No problem, I didn't buy it from Kelly directly. This is the second one I have had... So like I said, I intend to buy a Curtis to replace it. There have been a lot of constant changes with the Kelly product line and well, they are new to the scene and may be working out bugs. But I can't take the chance any further with being asked to buy 'up' to another update. My money is tight and the car needs to be working. That is my main issue. I hope things work out for you, and all who are having problems whatever they be, the whole thing is we are here to work out matters so we can get our vehicles on the road, reliable and keep up with the tech that comes available. If I could afford it right now I would be movin to an AC system... I have a truck I could easily convert heavy enough to take on such a task... 
but that is only a dream. And by the way, no problem... When you have 10,000 plus investment sitting there going no where on your mind... you get a bit testy... I am on a very low budget right at this time. Business is nil, and the economy is in tatters and suppliers are suddenly getting to be fewer and farther between. And I think with most of us here these projects we have undertaken are important. For what ever reason we choose, whether it is experimentation, racing, practical use or research... it is important. I wish you well with your project. Hey, just gotta keep trying and do with whatever will fill the bill right? So no hard feelings... I am a bit off the wall at times...


----------



## TheSGC (Nov 15, 2007)

fugdabug said:


> No problem, I didn't buy it from Kelly directly. This is the second one I have had... So like I said, I intend to buy a Curtis to replace it. There have been a lot of constant changes with the Kelly product line and well, they are new to the scene and may be working out bugs. But I can't take the chance any further with being asked to buy 'up' to another update. My money is tight and the car needs to be working. That is my main issue. I hope things work out for you, and all who are having problems whatever they be, the whole thing is we are here to work out matters so we can get our vehicles on the road, reliable and keep up with the tech that comes available. If I could afford it right now I would be movin to an AC system... I have a truck I could easily convert heavy enough to take on such a task...
> but that is only a dream. And by the way, no problem... When you have 10,000 plus investment sitting there going no where on your mind... you get a bit testy... I am on a very low budget right at this time. Business is nil, and the economy is in tatters and suppliers are suddenly getting to be fewer and farther between. And I think with most of us here these projects we have undertaken are important. For what ever reason we choose, whether it is experimentation, racing, practical use or research... it is important. I wish you well with your project. Hey, just gotta keep trying and do with whatever will fill the bill right? So no hard feelings... I am a bit off the wall at times...

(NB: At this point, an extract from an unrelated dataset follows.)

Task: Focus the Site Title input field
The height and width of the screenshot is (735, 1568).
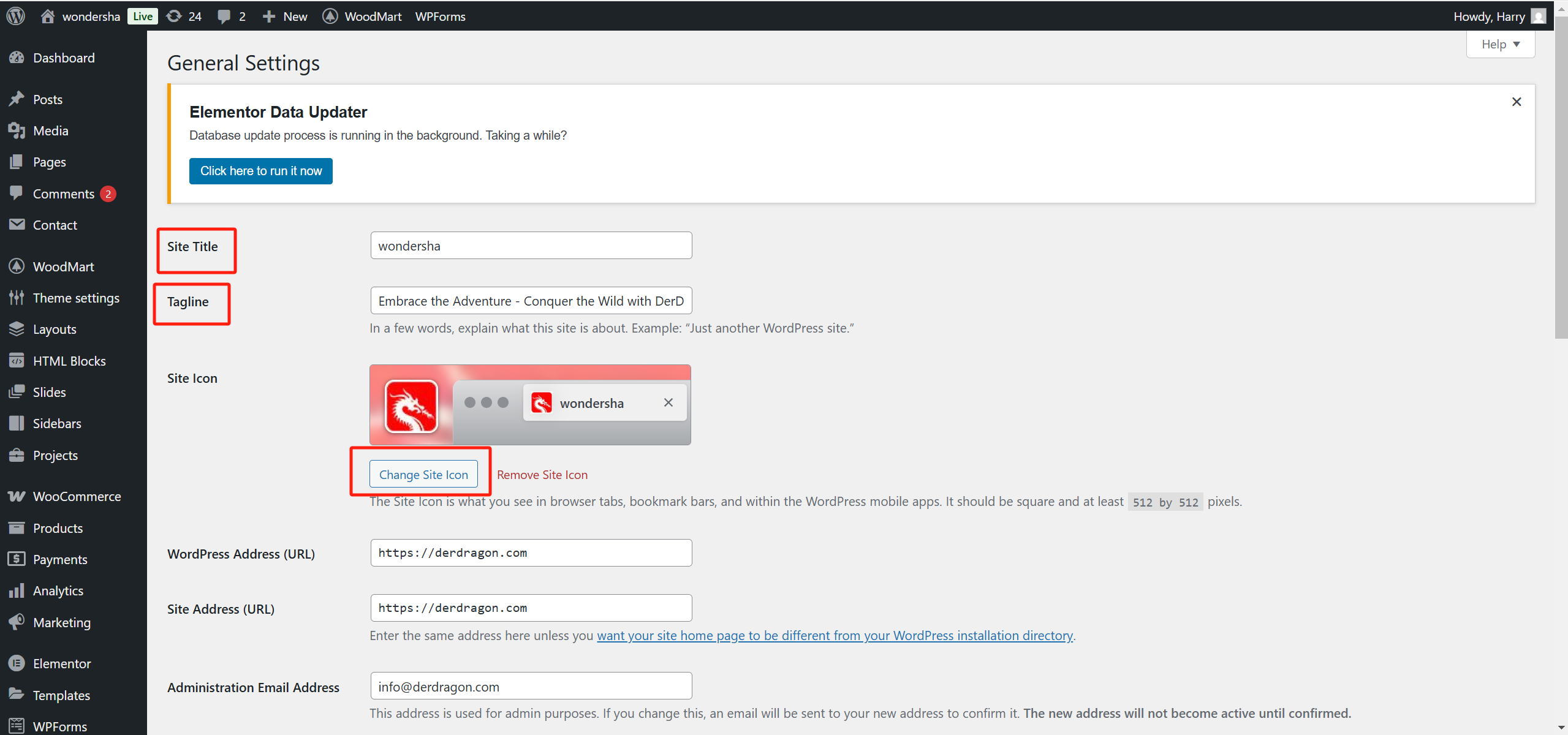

Are you going to try to send it back again and have it repaired? Since you are going to get a Curtis, you might as well try to get your Kelly fixed anyways while it's still under warranty. It might good to have a spare or something of bartering use for more EV parts.


----------



## fugdabug (Jul 14, 2008)

They haven't talked to me except to say that the other items I have on order shipped... I wrote them and asked them 'now what?' Not one word and I figure they probably think they ate enough expense... which means also they are not going to be linked anymore from my site. 
And though I may unfortunately pay about 300 dollars more for the same Curtis controller from some other folks at least they deliver pronto. But those folks have never once turned me down or not replied unlike the folks that talked me into the Kelly over the Curtis in the first place. And since Steven and I are not on good terms and I personally cannot say I trust him (that is just my opinion!)... I am going to get some cleaner and wash off the goo that covers the components and see if I can't salvage parts, it should at least yield some good caps and transistors.. and maybe a diode or two. However I WILL have a car up and running sooner than later and with a time tested product. And that is worth all the peace of mind that will come with it. There is a lot I have to do yet with the vehicle and who knows I may change out the system to another vehicle soon due to some rust and weight issues so there is that to consider as well... Later, have an art project to finish over the weekend remaining.


----------



## TheSGC (Nov 15, 2007)

fugdabug said:


> They haven't talked to me except to say that the other items I have on order shipped... I wrote them and asked them 'now what?' Not one word and I figure they probably think they ate enough expense... which means also they are not going to be linked anymore from my site.
> And though I may unfortunately pay about 300 dollars more for the same Curtis controller from some other folks at least they deliver pronto. But those folks have never once turned me down or not replied unlike the folks that talked me into the Kelly over the Curtis in the first place. And since Steven and I are not on good terms and I personally cannot say I trust him (that is just my opinion!)... I am going to get some cleaner and wash off the goo that covers the components and see if I can't salvage parts, it should at least yield some good caps and transistors.. and maybe a diode or two. However I WILL have a car up and running sooner than later and with a time tested product. And that is worth all the peace of mind that will come with it. There is a lot I have to do yet with the vehicle and who knows I may change out the system to another vehicle soon due to some rust and weight issues so there is that to consider as well... Later, have an art project to finish over the weekend remaining.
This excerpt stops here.